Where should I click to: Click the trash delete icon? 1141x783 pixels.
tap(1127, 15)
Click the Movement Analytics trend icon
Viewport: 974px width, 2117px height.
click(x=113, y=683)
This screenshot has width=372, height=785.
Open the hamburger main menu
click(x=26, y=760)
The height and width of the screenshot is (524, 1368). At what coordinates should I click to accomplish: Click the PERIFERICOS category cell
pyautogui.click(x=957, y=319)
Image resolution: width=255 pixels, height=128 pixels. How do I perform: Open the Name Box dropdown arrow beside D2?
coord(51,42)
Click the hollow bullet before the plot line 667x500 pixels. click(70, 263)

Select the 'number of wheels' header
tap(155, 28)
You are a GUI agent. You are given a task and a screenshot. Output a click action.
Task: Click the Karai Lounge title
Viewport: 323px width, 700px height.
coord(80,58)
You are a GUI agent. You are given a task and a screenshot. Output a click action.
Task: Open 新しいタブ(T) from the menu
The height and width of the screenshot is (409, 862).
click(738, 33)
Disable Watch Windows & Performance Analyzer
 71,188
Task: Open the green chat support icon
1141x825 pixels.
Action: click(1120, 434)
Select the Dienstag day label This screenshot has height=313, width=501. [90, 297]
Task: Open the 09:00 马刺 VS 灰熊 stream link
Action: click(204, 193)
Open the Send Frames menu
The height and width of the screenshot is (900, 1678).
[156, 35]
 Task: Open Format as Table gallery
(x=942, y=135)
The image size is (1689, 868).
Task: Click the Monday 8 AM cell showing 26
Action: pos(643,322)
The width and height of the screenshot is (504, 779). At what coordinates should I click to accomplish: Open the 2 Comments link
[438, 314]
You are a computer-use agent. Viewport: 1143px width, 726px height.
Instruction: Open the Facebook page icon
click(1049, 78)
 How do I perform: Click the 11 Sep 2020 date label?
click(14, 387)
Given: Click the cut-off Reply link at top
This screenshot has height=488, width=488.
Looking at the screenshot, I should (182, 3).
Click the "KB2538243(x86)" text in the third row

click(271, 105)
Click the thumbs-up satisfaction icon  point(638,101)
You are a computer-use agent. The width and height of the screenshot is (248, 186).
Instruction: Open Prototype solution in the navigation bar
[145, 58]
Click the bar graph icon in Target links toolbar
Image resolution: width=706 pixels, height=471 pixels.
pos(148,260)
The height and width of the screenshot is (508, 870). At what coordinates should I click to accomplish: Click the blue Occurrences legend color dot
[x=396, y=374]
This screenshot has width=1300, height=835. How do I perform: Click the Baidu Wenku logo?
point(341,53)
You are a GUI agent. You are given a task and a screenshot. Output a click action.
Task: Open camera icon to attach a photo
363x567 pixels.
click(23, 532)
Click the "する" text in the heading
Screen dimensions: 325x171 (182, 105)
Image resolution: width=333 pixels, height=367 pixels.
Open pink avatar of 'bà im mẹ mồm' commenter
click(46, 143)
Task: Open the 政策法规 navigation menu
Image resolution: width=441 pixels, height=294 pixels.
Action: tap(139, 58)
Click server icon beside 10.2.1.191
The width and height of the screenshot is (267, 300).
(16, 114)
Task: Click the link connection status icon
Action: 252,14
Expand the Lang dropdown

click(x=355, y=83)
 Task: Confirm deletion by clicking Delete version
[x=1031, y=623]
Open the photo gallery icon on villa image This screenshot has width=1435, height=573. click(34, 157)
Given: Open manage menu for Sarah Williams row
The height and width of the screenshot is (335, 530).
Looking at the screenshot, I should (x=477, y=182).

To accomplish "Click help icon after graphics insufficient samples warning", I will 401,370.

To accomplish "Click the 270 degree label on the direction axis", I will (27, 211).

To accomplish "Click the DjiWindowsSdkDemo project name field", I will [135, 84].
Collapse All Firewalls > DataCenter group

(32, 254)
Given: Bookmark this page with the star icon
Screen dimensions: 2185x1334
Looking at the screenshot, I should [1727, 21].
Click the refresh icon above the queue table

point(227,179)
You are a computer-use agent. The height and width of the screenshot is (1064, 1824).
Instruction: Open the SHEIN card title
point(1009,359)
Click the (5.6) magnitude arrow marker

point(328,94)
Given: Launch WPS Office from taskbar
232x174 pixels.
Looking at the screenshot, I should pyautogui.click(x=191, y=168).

**WHAT IS REQUIRED:**
Return exactly the opening lines of the listing above, ending with the line that has "You are a computer-use agent. Viewport: 1143px".

**RESPONSE BELOW:**
Where should I click to: Click the trash delete icon? 1141x783 pixels.
tap(1127, 15)
Click the Movement Analytics trend icon
Viewport: 974px width, 2117px height.
click(x=113, y=683)
This screenshot has width=372, height=785.
Open the hamburger main menu
click(x=26, y=760)
The height and width of the screenshot is (524, 1368). At what coordinates should I click to accomplish: Click the PERIFERICOS category cell
pyautogui.click(x=957, y=319)
Image resolution: width=255 pixels, height=128 pixels. How do I perform: Open the Name Box dropdown arrow beside D2?
coord(51,42)
Click the hollow bullet before the plot line 667x500 pixels. click(70, 263)

Select the 'number of wheels' header
tap(155, 28)
You are a GUI agent. You are given a task and a screenshot. Output a click action.
Task: Click the Karai Lounge title
Viewport: 323px width, 700px height.
coord(80,58)
You are a GUI agent. You are given a task and a screenshot. Output a click action.
Task: Open 新しいタブ(T) from the menu
The height and width of the screenshot is (409, 862).
click(738, 33)
Disable Watch Windows & Performance Analyzer
 71,188
Task: Open the green chat support icon
1141x825 pixels.
Action: click(1120, 434)
Select the Dienstag day label This screenshot has height=313, width=501. [90, 297]
Task: Open the 09:00 马刺 VS 灰熊 stream link
Action: click(204, 193)
Open the Send Frames menu
The height and width of the screenshot is (900, 1678).
[156, 35]
 Task: Open Format as Table gallery
(x=942, y=135)
The image size is (1689, 868).
Task: Click the Monday 8 AM cell showing 26
Action: pos(643,322)
The width and height of the screenshot is (504, 779). At what coordinates should I click to accomplish: Open the 2 Comments link
[438, 314]
You are a computer-use agent. Viewport: 1143px width, 726px height.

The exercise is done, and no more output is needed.